Я наелся пятью штуками, больше не захотелось, и Болбасы оскорбились: перестали со мной заговаривать, делали вид, что не слышат, а сами перебрасывались короткими приглушенными фразами, исполненными аристократичной галантности. Обидевшись на меня, они перестали ругаться между собой.
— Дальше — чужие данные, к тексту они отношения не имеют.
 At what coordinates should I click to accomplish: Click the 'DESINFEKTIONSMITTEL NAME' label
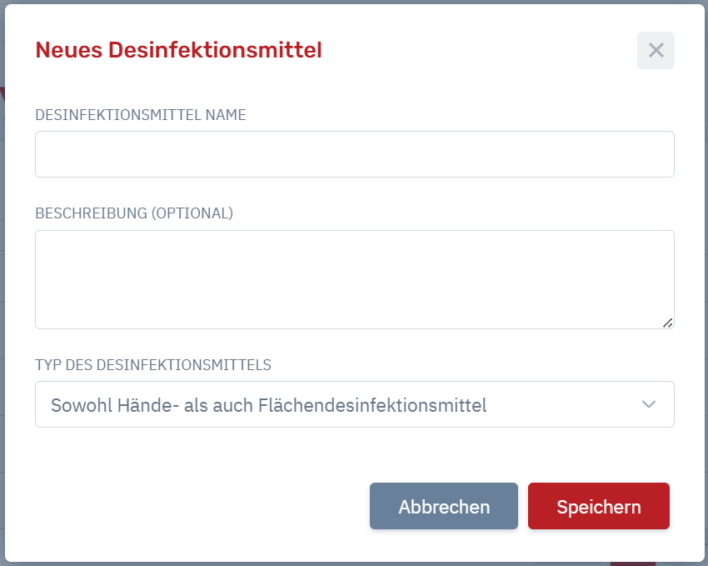pos(141,115)

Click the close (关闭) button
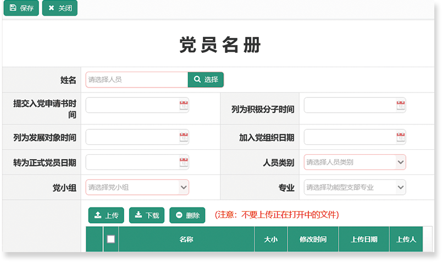point(59,8)
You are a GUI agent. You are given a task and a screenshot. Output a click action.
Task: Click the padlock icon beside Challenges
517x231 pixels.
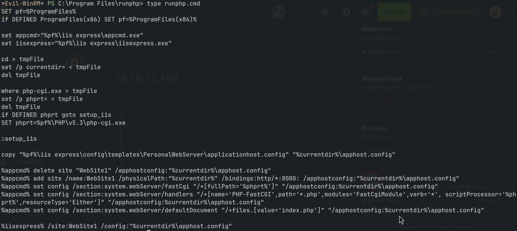click(4, 162)
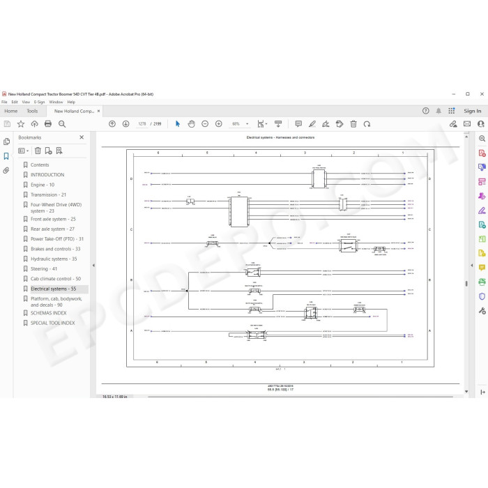Open the zoom percentage dropdown

coord(247,124)
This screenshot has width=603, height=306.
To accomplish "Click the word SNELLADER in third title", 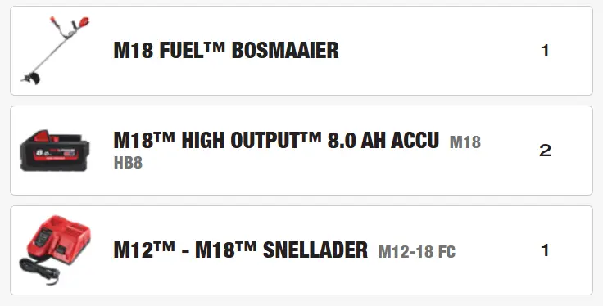I will pyautogui.click(x=315, y=250).
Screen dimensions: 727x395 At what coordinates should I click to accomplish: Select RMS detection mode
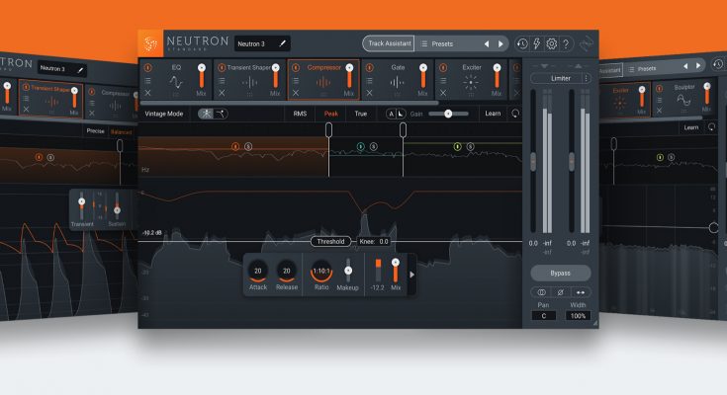coord(300,114)
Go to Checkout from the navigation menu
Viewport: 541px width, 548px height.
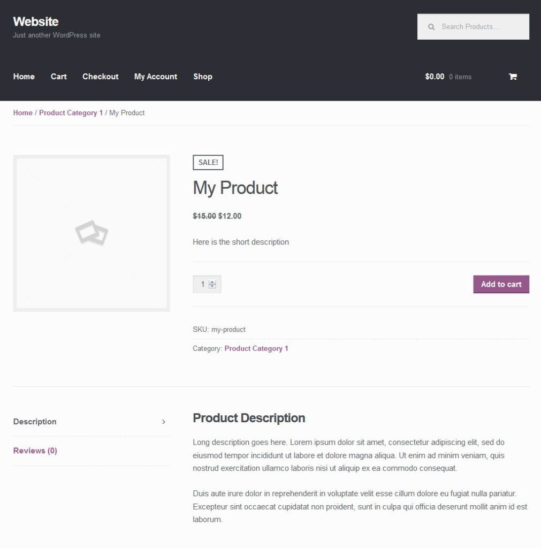click(100, 77)
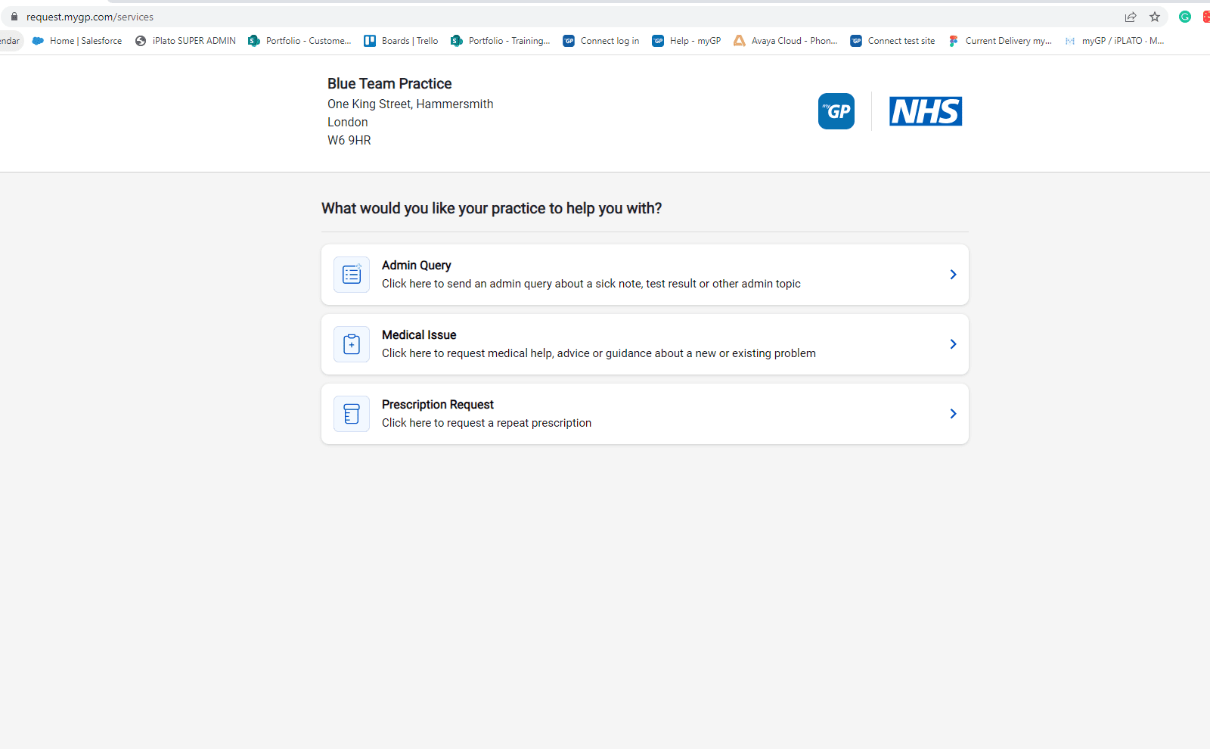This screenshot has height=749, width=1210.
Task: Click the myGP logo in header
Action: click(x=836, y=111)
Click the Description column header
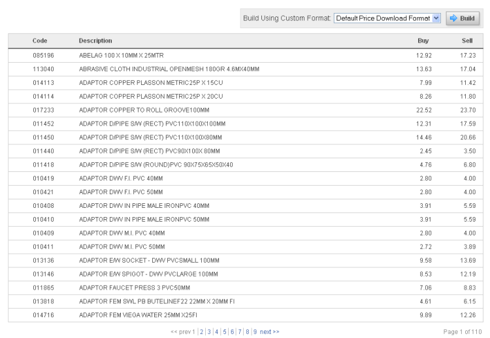 point(95,41)
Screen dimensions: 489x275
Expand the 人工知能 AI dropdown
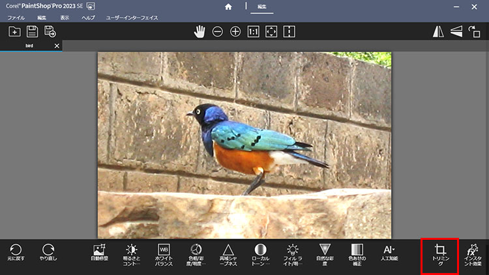[389, 253]
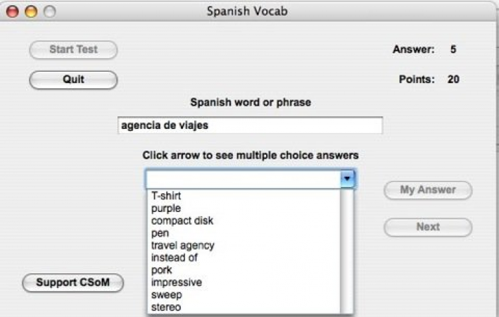The width and height of the screenshot is (499, 317).
Task: Go to the Next question
Action: coord(428,227)
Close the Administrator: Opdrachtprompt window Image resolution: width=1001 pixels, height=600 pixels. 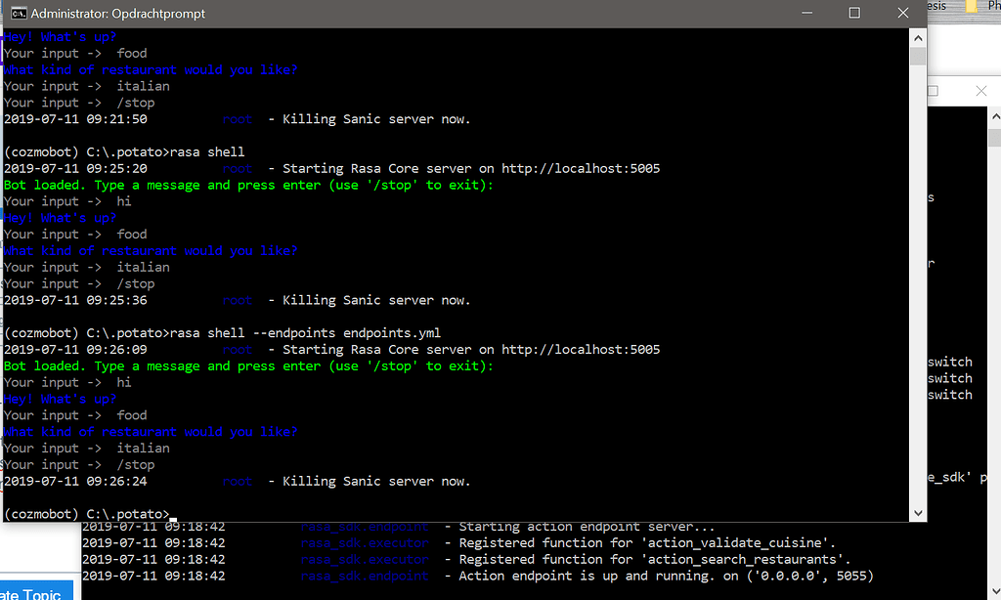pos(902,14)
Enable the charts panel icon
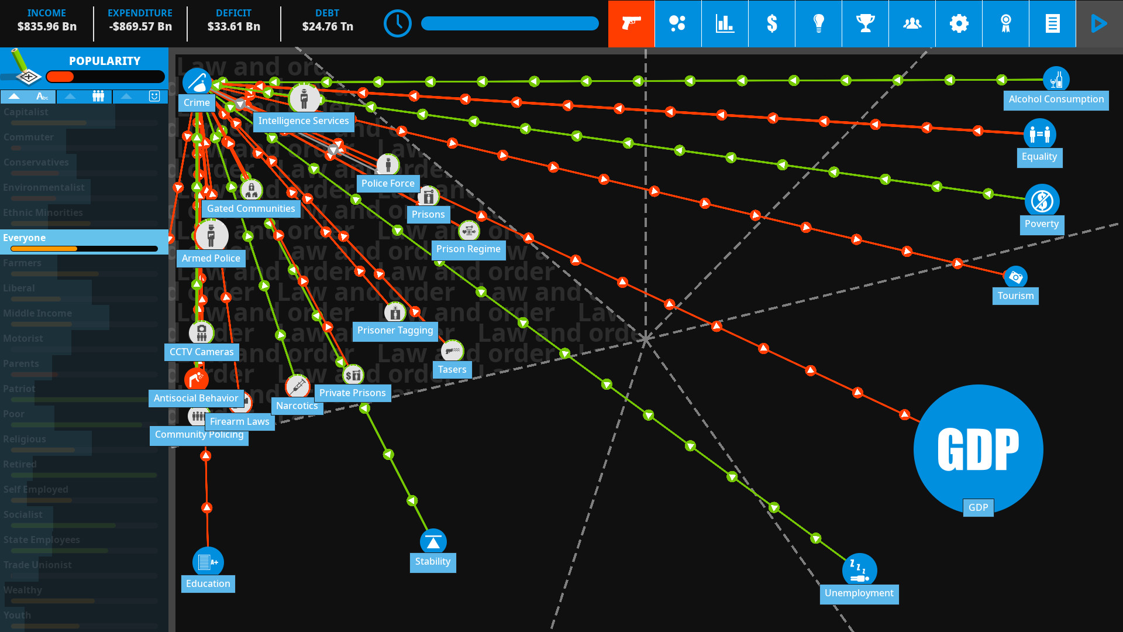This screenshot has width=1123, height=632. [725, 23]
Однако через полчаса дядя Коля заглянул в комнату, виноватясь, с робкой плывущей улыбкой: «Накатим под пельмяши?» Тотчас жестокий кашель стер его улыбку. Я сказал, что не хочу. «Дай рублей двести», — проговорил он из кашля. Дал тыщу, меньше не было, родственник ушел на улицу, вернулся (двигался притом еле-еле). Сдачу не вернул, и скоро уже погромыхивал по квартире его злой матерок.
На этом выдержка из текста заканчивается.